§ **WHAT YOU SHOULD DO**
Print, unchanged, the line containing "Instruction: Click the pencil" along with all lines that follow it to the end of the listing.

§ **DATA SUPPLIED**
*** Begin section ***

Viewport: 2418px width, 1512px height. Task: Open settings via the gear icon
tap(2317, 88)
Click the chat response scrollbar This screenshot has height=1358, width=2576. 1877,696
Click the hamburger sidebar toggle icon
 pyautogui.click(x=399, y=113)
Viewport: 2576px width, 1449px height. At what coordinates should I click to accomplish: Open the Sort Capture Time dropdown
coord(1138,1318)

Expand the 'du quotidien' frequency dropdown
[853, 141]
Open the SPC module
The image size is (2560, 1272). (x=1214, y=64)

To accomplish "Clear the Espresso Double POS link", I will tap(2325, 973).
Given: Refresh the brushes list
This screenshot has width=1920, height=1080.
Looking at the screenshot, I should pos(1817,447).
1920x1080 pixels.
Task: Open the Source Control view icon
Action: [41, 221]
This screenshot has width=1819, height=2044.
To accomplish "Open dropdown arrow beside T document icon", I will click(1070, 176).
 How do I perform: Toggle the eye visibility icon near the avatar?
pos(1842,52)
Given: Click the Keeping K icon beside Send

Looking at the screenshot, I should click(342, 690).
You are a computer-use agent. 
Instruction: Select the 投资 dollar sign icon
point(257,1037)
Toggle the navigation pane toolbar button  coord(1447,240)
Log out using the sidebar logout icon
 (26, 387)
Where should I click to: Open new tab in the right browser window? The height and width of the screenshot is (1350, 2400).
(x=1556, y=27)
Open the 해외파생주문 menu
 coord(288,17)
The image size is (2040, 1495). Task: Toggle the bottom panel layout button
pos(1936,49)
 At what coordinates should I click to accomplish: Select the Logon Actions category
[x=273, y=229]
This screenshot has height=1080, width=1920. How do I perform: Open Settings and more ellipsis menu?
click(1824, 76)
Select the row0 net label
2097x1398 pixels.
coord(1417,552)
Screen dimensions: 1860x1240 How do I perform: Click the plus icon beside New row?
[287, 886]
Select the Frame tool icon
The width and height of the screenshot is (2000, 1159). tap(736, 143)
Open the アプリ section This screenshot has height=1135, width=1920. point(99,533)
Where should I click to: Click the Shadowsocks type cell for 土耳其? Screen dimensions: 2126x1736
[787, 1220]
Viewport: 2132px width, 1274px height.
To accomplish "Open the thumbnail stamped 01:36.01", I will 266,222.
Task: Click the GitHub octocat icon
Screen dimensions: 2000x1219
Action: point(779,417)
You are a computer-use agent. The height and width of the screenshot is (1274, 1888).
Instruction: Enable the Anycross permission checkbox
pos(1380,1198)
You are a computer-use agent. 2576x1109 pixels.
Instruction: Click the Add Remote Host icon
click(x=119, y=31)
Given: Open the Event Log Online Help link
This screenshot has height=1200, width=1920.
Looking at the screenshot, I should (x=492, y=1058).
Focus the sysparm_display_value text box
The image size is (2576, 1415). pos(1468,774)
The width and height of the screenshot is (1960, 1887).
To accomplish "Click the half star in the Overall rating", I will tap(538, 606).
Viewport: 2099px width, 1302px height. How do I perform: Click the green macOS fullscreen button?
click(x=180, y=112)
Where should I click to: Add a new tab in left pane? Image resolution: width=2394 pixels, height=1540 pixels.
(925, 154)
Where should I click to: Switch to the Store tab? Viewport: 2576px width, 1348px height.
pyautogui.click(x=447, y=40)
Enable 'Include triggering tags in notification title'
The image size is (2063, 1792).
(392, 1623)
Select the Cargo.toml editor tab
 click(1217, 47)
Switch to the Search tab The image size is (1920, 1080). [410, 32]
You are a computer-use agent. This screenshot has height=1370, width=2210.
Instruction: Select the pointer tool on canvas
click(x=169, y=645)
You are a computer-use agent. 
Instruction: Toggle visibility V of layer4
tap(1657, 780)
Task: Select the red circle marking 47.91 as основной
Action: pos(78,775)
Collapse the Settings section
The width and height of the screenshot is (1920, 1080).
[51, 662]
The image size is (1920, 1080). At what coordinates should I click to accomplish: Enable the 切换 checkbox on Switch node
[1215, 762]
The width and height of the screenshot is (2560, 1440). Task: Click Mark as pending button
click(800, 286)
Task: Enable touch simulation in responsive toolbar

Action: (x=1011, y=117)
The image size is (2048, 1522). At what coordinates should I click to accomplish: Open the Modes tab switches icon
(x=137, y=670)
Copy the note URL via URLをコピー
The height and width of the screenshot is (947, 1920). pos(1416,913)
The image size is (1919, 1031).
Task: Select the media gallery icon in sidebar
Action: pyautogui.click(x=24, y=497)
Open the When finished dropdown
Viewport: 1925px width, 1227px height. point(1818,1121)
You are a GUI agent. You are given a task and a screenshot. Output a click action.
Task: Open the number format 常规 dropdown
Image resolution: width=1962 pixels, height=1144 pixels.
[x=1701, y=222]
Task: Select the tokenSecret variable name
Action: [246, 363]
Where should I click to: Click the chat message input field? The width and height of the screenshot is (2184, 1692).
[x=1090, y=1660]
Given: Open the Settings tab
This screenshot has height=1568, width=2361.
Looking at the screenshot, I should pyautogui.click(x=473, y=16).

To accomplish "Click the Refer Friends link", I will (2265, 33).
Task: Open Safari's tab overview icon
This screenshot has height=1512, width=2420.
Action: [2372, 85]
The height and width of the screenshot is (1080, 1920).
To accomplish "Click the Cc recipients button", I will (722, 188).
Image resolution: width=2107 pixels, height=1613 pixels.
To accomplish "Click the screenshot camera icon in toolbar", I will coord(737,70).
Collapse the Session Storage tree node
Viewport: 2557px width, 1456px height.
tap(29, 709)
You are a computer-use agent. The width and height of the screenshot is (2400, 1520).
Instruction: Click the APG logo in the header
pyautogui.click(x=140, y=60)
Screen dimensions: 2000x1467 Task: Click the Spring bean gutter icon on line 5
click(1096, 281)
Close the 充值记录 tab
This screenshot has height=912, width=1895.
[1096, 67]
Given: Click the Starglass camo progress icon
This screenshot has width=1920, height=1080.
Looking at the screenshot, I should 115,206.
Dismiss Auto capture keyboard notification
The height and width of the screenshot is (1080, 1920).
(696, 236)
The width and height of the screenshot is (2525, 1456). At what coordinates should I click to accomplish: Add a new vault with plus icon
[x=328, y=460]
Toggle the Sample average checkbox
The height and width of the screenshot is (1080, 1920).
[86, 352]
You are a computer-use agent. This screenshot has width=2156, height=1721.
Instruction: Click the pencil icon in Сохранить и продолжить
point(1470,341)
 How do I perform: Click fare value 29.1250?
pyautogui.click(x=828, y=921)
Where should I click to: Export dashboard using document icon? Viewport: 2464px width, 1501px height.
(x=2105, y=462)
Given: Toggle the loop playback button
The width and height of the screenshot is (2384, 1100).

*** End section ***

§ **WRITTEN SOLUTION**
Instruction: Click the pencil icon in Сохранить и продолжить
point(1470,341)
 How do I perform: Click fare value 29.1250?
pyautogui.click(x=828, y=921)
Where should I click to: Export dashboard using document icon? Viewport: 2464px width, 1501px height.
(x=2105, y=462)
Given: Toggle the loop playback button
The width and height of the screenshot is (2384, 1100).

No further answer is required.